» Exercise
Could you swap "diagonal arrow" for "curved arrow" in the part of the entries that opens with the line containing "You are a computer-use agent. The image size is (912, 513)." and closes with the line containing "I will pos(194,420).", and give back only those lines with everything else unchanged?

» Available records
□ □ □ □ □
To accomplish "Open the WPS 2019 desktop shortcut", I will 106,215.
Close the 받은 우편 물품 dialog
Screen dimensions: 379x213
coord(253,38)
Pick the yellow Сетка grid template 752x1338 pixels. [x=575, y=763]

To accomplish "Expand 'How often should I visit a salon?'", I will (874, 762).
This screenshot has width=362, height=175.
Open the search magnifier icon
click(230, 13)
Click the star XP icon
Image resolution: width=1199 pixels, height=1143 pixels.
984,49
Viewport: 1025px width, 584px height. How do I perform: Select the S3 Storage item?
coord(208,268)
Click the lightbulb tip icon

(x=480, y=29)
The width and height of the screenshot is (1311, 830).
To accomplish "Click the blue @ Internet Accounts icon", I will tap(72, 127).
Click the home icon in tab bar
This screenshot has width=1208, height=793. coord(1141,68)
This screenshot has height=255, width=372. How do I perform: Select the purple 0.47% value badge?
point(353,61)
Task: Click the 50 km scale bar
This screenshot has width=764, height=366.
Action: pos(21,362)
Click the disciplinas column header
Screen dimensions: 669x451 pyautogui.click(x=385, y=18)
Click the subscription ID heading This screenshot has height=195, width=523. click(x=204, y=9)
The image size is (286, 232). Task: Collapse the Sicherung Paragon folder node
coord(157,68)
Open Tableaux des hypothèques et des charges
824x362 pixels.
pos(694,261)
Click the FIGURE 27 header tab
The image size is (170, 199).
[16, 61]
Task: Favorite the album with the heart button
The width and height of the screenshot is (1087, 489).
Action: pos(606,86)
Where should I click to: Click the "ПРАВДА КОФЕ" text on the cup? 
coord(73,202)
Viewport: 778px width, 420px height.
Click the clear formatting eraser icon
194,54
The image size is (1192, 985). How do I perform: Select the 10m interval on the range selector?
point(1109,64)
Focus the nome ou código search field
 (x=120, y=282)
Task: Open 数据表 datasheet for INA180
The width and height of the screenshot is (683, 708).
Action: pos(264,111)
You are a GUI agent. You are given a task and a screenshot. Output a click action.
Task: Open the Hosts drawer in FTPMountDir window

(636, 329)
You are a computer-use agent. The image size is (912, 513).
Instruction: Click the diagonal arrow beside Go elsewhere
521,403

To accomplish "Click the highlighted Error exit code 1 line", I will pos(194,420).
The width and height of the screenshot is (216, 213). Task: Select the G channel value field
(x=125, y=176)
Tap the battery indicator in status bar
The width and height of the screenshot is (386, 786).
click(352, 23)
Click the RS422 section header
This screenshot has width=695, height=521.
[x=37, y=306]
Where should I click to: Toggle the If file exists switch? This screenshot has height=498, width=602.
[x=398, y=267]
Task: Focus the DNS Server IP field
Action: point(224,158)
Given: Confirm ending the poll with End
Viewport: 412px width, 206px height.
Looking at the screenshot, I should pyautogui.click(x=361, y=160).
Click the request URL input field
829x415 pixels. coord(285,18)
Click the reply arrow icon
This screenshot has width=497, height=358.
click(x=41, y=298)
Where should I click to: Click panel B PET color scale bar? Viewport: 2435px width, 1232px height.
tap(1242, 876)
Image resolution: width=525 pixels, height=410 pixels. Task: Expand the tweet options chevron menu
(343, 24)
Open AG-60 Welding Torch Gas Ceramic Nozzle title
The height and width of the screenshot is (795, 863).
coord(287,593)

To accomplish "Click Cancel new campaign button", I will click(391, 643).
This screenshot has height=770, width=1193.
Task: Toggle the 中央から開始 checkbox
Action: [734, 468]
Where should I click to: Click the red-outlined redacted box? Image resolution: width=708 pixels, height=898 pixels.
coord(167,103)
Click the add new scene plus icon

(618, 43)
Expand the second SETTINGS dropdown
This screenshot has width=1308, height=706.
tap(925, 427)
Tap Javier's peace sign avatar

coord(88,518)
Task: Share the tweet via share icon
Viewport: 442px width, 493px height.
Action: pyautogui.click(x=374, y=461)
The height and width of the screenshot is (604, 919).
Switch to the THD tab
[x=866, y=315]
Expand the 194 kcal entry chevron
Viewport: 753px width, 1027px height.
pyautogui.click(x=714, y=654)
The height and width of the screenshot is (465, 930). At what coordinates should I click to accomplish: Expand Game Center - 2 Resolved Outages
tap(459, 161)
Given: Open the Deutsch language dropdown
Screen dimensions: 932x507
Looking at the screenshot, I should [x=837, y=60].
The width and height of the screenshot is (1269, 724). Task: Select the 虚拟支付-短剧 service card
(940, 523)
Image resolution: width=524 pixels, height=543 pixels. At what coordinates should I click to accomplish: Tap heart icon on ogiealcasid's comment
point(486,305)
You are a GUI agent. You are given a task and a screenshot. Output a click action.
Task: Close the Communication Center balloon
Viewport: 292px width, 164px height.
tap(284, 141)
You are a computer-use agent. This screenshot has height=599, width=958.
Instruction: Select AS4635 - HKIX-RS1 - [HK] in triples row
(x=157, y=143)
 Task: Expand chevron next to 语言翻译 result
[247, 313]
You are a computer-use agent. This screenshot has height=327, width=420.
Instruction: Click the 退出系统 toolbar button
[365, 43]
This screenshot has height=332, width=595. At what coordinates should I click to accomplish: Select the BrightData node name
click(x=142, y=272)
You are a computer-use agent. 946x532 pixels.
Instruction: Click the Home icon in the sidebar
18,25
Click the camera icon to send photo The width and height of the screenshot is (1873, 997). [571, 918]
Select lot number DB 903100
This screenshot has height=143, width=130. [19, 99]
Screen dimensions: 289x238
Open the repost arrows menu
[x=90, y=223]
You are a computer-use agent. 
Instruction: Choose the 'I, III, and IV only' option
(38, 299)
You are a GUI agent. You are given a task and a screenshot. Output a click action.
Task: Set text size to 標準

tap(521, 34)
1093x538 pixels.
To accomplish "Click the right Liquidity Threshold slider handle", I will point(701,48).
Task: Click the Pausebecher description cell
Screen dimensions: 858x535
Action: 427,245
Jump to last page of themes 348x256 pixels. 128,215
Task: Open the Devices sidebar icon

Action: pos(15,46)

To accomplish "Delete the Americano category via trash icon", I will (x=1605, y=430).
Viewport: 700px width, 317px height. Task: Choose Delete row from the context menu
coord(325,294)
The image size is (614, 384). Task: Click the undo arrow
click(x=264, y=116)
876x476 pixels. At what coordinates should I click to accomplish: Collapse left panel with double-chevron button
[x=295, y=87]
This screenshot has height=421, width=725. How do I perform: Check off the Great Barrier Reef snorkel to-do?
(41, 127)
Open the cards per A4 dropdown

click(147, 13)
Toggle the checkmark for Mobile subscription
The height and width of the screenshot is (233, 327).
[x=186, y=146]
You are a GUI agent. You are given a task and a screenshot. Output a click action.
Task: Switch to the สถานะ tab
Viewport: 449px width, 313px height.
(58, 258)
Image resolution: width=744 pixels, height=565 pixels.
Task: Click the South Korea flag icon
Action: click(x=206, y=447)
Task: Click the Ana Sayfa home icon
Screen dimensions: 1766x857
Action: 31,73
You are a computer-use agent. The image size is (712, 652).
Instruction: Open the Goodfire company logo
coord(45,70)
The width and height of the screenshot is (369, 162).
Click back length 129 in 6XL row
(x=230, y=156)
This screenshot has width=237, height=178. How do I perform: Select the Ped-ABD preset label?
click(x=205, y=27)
□ □ □ □ □
» Solution
You are a computer-use agent. The image size is (912, 513).
Instruction: Click the curved arrow beside Go elsewhere
521,403

To accomplish "Click the highlighted Error exit code 1 line", I will pos(194,420).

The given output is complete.